Not only is the study testing something which only vaguely resembles how doctors diagnose patients, but isolated accuracy percentages are also a terrible way to measure healthcare quality.

If 90% of patients have a cold, and 10% have metastatic aneuristic super-boneitis, then you can get 90% accuracy by saying every patient has a cold. I would expect a probabilistic token-prediction machine to be good at that. But hopefully, you can see why a human doctor might accept scoring a lower accuracy percentage, if it means they follow up with more tests that catch the 10% boneitis.

What percentage of patients have blood clots in their lungs and a history of lupus, like the article described? That's not on the same level as a common cold at all.

  • > One experiment focused on 76 patients who arrived at the emergency room of a Boston hospital.

    > In one case in the Harvard study, a patient presented with a blood clot to the lungs and worsening symptoms.

    That's a single anecdotal fluke from the study, which is misleadingly used to represent the headlining percentages.

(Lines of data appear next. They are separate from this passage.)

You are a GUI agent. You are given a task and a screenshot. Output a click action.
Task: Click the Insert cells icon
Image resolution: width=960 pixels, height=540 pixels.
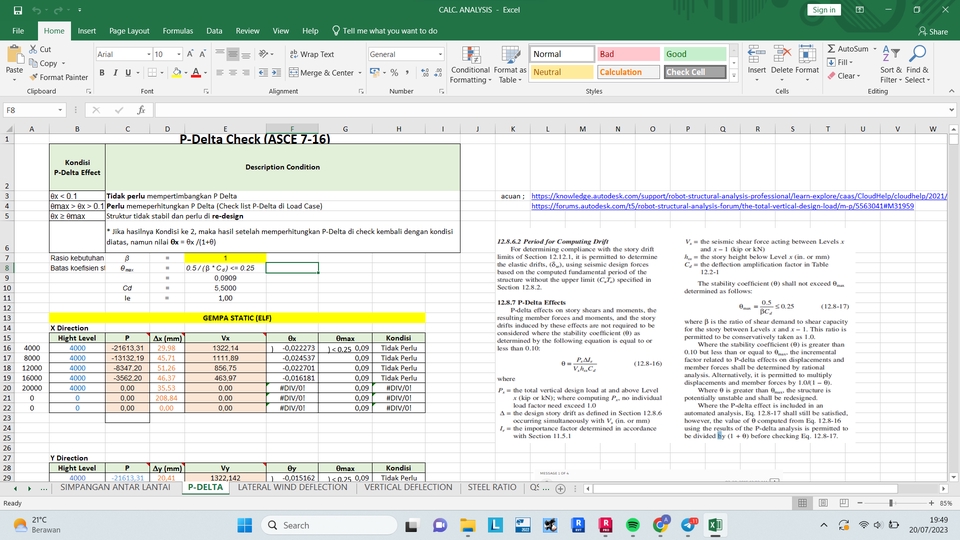point(757,54)

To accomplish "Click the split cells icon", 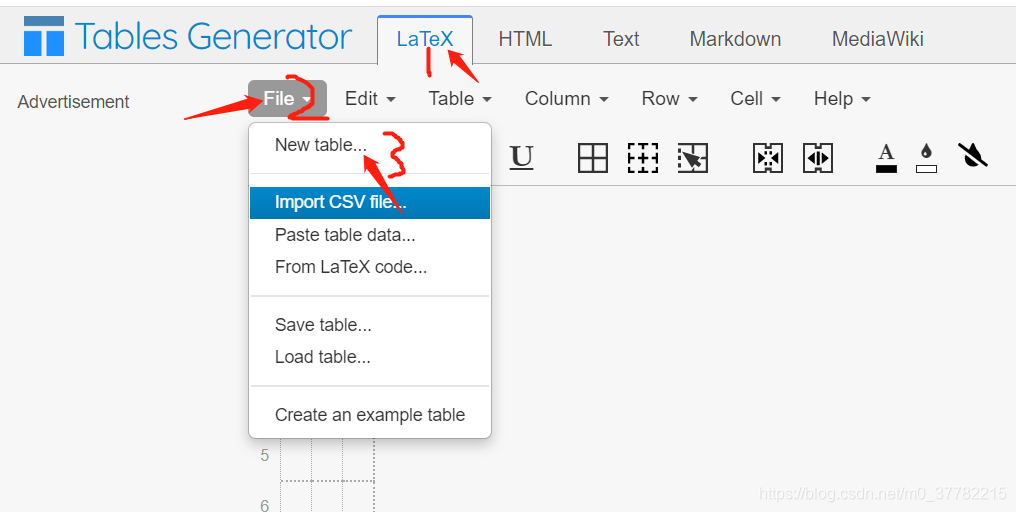I will coord(818,157).
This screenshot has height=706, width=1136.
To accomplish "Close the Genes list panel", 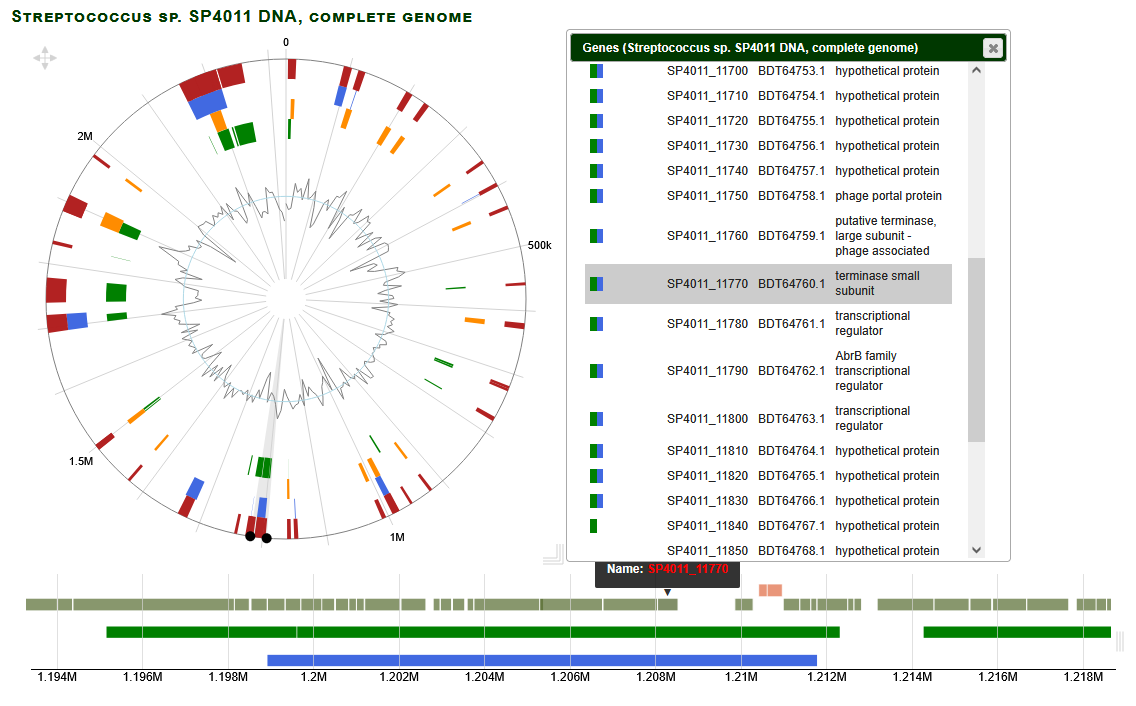I will pyautogui.click(x=991, y=48).
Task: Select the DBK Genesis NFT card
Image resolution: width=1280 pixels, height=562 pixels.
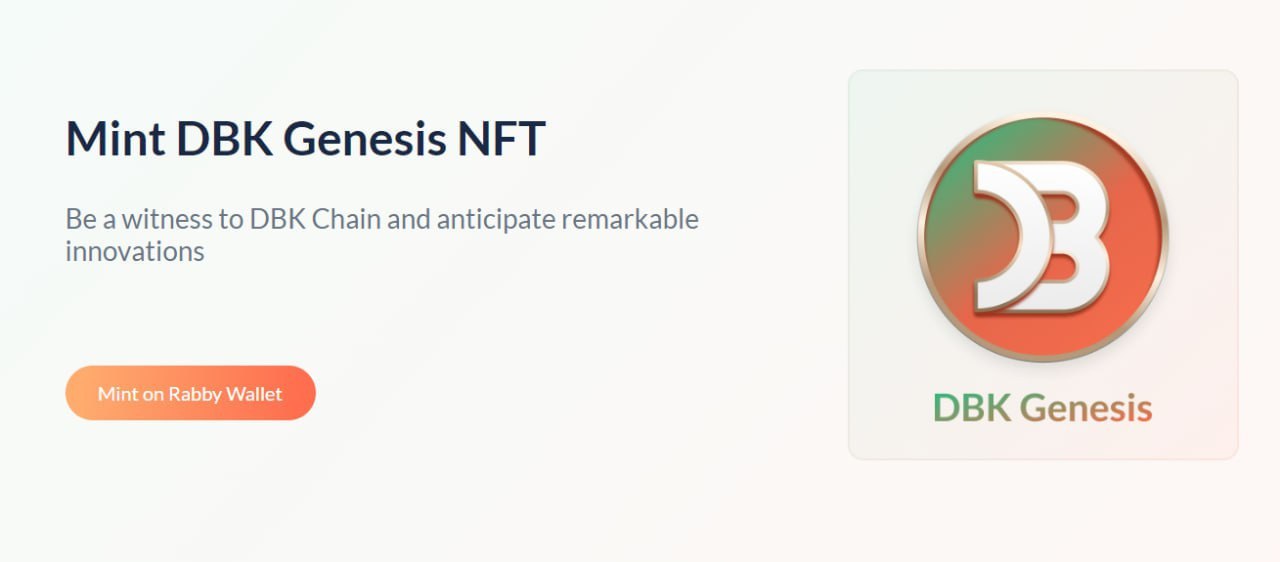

    If you read the linked paper, it says the LLMs did not outperform any group of doctors in the most important cases:

    > The median proportion of cannot-miss diagnoses included for o1-preview was 0.92 [interquartile range (IQR) 0.62 to 1.0], although this was not significantly higher than GPT-4, attending physicians, or residents.

    And again, the bigger issue is that skimming nurse's notes and predicting the next tokens, as the study made the doctors do, is not how doctors diagnose medical conditions.

    • But that's not what I was responding to. "Oh, all of the cases are probably just common colds, so it just guessed cold and was right by sheer luck" is not what happened in the article.